* [YOUR GOAL]: Return the following lines and nothing else: the one holding "Up to 81% (264, 1714)" and all those after it in the records below, unchanged, minus any pictures.

* [PROVIDED RECORDS]:
────

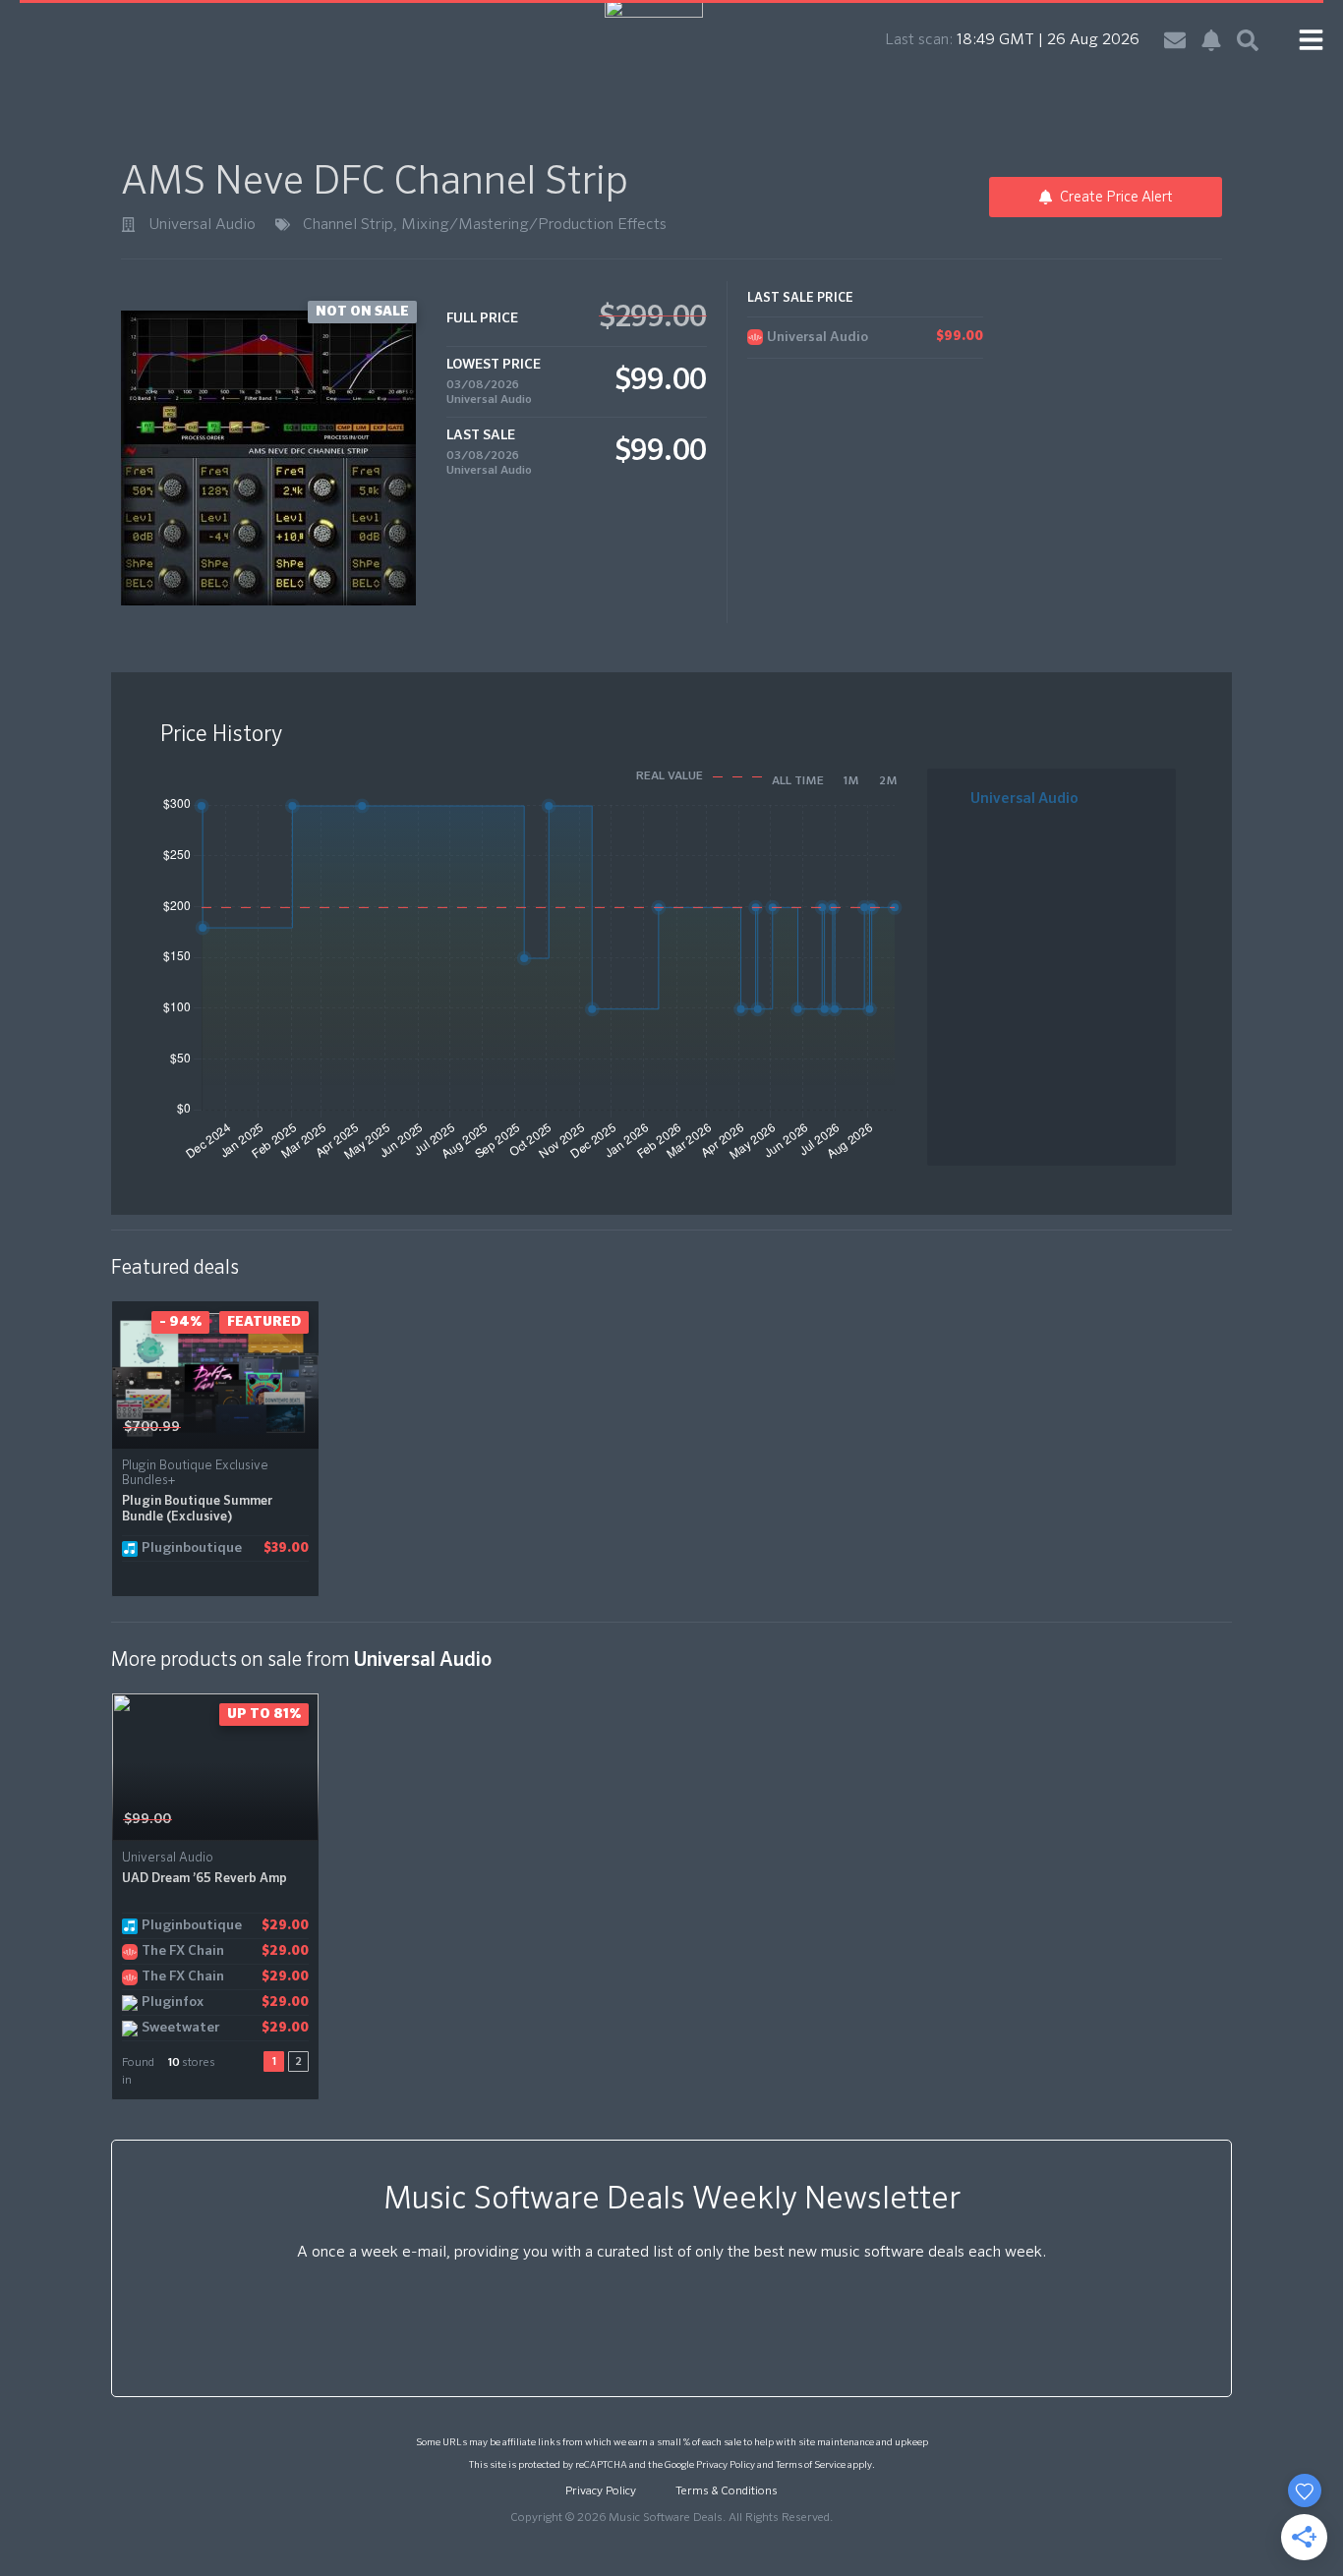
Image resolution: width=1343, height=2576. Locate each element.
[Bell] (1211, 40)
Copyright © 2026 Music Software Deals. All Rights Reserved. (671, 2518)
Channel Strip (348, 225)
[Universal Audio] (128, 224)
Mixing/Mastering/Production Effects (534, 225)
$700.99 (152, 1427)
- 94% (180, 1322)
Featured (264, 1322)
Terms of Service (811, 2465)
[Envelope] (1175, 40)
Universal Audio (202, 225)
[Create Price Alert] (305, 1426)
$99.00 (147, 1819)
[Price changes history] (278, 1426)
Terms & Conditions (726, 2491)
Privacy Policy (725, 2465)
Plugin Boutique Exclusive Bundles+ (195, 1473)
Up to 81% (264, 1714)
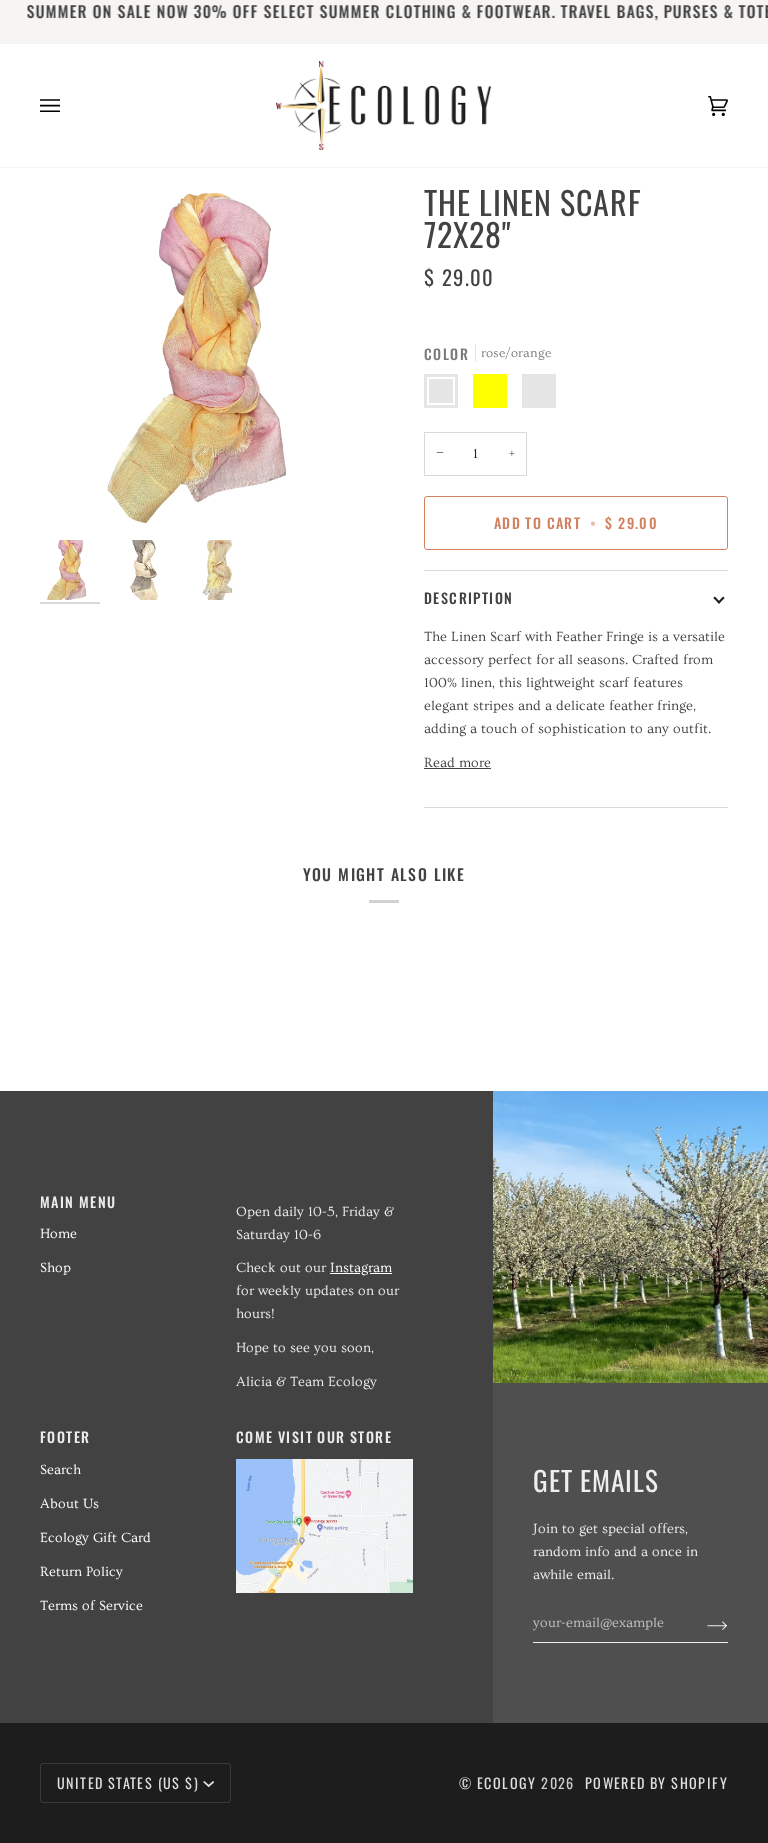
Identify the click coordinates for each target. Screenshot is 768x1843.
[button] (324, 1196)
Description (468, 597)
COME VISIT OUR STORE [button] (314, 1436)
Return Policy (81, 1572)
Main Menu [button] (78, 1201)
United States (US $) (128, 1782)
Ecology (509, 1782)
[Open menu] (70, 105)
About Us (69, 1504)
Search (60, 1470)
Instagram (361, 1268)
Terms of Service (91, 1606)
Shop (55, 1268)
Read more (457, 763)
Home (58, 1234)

────

* [PROBLEM SOLUTION]:
Up to 81% (264, 1714)
Identify the click coordinates for each target. Screenshot is 768x1843.
[button] (324, 1196)
Description (468, 597)
COME VISIT OUR STORE [button] (314, 1436)
Return Policy (81, 1572)
Main Menu [button] (78, 1201)
United States (US $) (128, 1782)
Ecology (509, 1782)
[Open menu] (70, 105)
About Us (69, 1504)
Search (60, 1470)
Instagram (361, 1268)
Terms of Service (91, 1606)
Shop (55, 1268)
Read more (457, 763)
Home (58, 1234)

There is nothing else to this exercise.